前作「21世紀の人権」の出版から10年が経過し、法改正や条例整備がされ、人権課題も大きく変化している。そこで同センターは設立30周年の記念事業として、編集を開始。約1年半をかけて完成させた。
内容は被差別部落やアイヌ民族、沖縄、外国人、障害者、男女平等、子ども、高齢者、労働、企業など最新の人権課題を幅広く取り上げた。執筆は各分野の研究者や支援者、弁護士、当事者ら52人の専門家が担当した。「新しい執筆者も多く、10年前に執筆いただいた方には現代に即した形に書き直していただいた。
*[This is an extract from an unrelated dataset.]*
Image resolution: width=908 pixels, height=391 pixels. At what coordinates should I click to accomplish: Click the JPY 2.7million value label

中高生にも読んで理解できるような内容を心がけた」と早坂事務局長。7月から8月にかけ県内34自治体をまわり要請行動を行った際も、学校などの教育現場や公立図書館などで活用してほしい旨を伝えたという。「人権という視点は、いじめや被災者支援など現実の具体的な問題を考えていくときの柱になる。入門書として多くの人に読んでほしい」と話す。
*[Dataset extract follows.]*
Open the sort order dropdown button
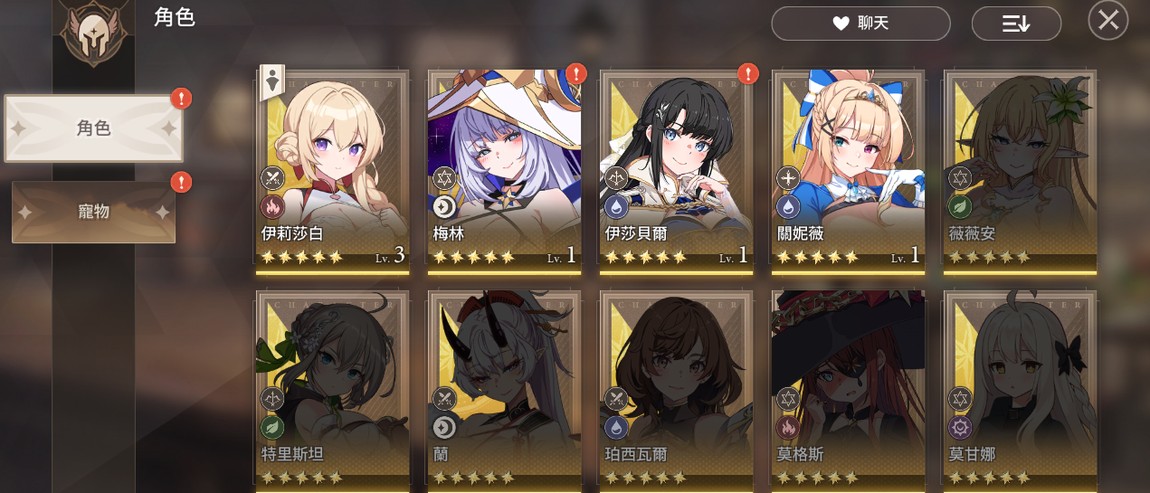(x=1016, y=23)
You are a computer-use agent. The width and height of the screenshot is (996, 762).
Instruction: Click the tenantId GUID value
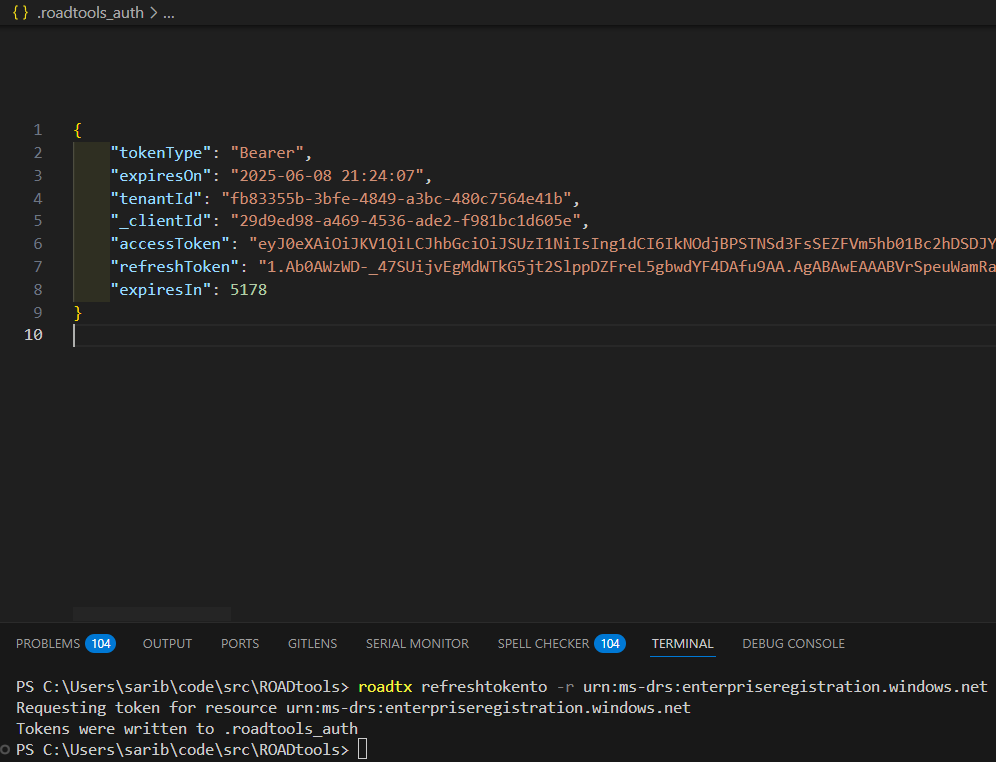click(399, 198)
「新・21世紀の人権」(B5版256ページ、2,530円)は書店やAmazonのほか、同センターでも購入できる。
五輪で課題噴出
新型コロナウイルス感染症の差別は、誰でも差別する側にもされる側にもなりうることを身近に感じさせてくれた。また、オリンピックを巡っては、組織委員会や開会式などで女性蔑視、障害者いじめ、パワーハラスメントなど、さまざまな課題が噴出した。「海外メディアが大きく取り上げたことで、日本社会の人権意識がまだ甘いことを感じた。意識改めるきっかけになれば」
一方で近年、さまざまな法改正などがなされたことにふれ、「法が変わることで、変わっていくことがたくさんある。どう生かすかはそれぞれの自治体の力が大きい。少しずつだが浸透しているのでは」と継続的な取り組みの重要性を指摘した。
外国人の人権知る
外国にルーツがある子どもや保護者の学習生活支援などを行う中村町のNPO法人「信愛塾」が、第5章「外国につながる人々と人権」の編集に協力。外国にルーツを持つ人々に対するヘイトスピーチなどの社会問題を提起し、それらの考察や解決策をまとめた。また、本の表紙などのデザインは信愛塾の福島周さんが手掛けた。
福島さんは「社会には、さまざまな差別が存在する。多くの人に本を読んでいただき、皆さんが暮らしやすい世の中になってほしい」と呼び掛けている。